Quebec has no history in the automotive industry. We do not have companies that can supervise us, as Bombardier could do in aeronautics. This is why we have adopted the strategy of partnering with first-level equipment manufacturers who can help us better penetrate this huge market.

That’s good news, our recognition is being exercised at the very moment when Quebec wants to establish itself as a major player in the electric car battery industry, at all stages of its production.

The valuation firm Tracxn has added you to its short list of 10 start-up most promising in Canada and describes you as one of the next five unicorns i.e. you deserve a valuation of $ 1 billion. Does this intimidate you?

Not at all. Our competitors, who also use lidar technology, but who manufacture modules that are still very large and less efficient have just been awarded even higher valuations.

This is the case of the companies Velodyne and Aeva, which are both on the NASDAQ and have a valuation of 2.5 and 2.1 billion US, or Luminar, which is attributed to a value of 3.5 billion US .

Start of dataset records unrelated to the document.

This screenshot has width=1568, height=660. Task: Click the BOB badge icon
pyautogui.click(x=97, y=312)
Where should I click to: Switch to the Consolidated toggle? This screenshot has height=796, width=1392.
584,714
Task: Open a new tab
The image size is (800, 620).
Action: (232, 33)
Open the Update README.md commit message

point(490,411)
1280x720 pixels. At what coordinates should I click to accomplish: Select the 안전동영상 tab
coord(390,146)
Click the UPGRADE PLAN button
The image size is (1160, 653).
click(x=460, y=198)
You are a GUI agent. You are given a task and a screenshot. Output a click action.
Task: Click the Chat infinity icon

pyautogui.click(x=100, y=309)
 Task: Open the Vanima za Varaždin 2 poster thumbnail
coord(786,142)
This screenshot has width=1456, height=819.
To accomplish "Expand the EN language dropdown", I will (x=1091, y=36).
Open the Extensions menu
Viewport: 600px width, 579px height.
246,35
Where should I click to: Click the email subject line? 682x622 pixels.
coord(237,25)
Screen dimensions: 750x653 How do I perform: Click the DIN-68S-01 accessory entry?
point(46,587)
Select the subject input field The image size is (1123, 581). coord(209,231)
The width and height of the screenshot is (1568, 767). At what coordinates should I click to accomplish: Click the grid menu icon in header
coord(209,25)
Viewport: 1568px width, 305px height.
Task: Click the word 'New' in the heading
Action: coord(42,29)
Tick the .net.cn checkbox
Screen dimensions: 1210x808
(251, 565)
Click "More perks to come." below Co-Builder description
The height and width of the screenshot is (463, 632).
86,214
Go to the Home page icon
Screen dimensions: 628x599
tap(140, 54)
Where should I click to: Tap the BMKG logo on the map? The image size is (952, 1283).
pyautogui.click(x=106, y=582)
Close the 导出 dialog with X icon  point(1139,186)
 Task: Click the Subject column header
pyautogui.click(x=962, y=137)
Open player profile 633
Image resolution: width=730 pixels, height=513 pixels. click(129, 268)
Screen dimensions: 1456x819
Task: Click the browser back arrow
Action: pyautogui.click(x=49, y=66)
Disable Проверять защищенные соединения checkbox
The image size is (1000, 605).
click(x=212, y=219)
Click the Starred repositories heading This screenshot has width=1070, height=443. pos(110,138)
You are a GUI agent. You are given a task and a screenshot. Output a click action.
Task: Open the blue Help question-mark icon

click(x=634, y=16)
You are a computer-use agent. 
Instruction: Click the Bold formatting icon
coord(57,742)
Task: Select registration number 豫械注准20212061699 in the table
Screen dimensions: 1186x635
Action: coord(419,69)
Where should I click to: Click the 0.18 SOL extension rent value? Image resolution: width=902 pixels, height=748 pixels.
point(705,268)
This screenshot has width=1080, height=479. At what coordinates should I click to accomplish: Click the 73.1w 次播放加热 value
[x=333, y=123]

We do not plan to use the public market. We are in the process of completing a new round of financing and we have the means to continue our expansion and, above all, we continue to win client projects.

Corrigendum: A previous version of this article was accompanied by a surtitle and a vignette which introduced Frantz Saintellemy as the CEO of LeddarTech, while he is indeed president and chief operating officer, as specified in the text. Furthermore, Mr. Saintellemy sold the ZMDI (not 2 MDI) microprocessor business to IDT, which was sold to Renesas, not Renaissance. Our apologies.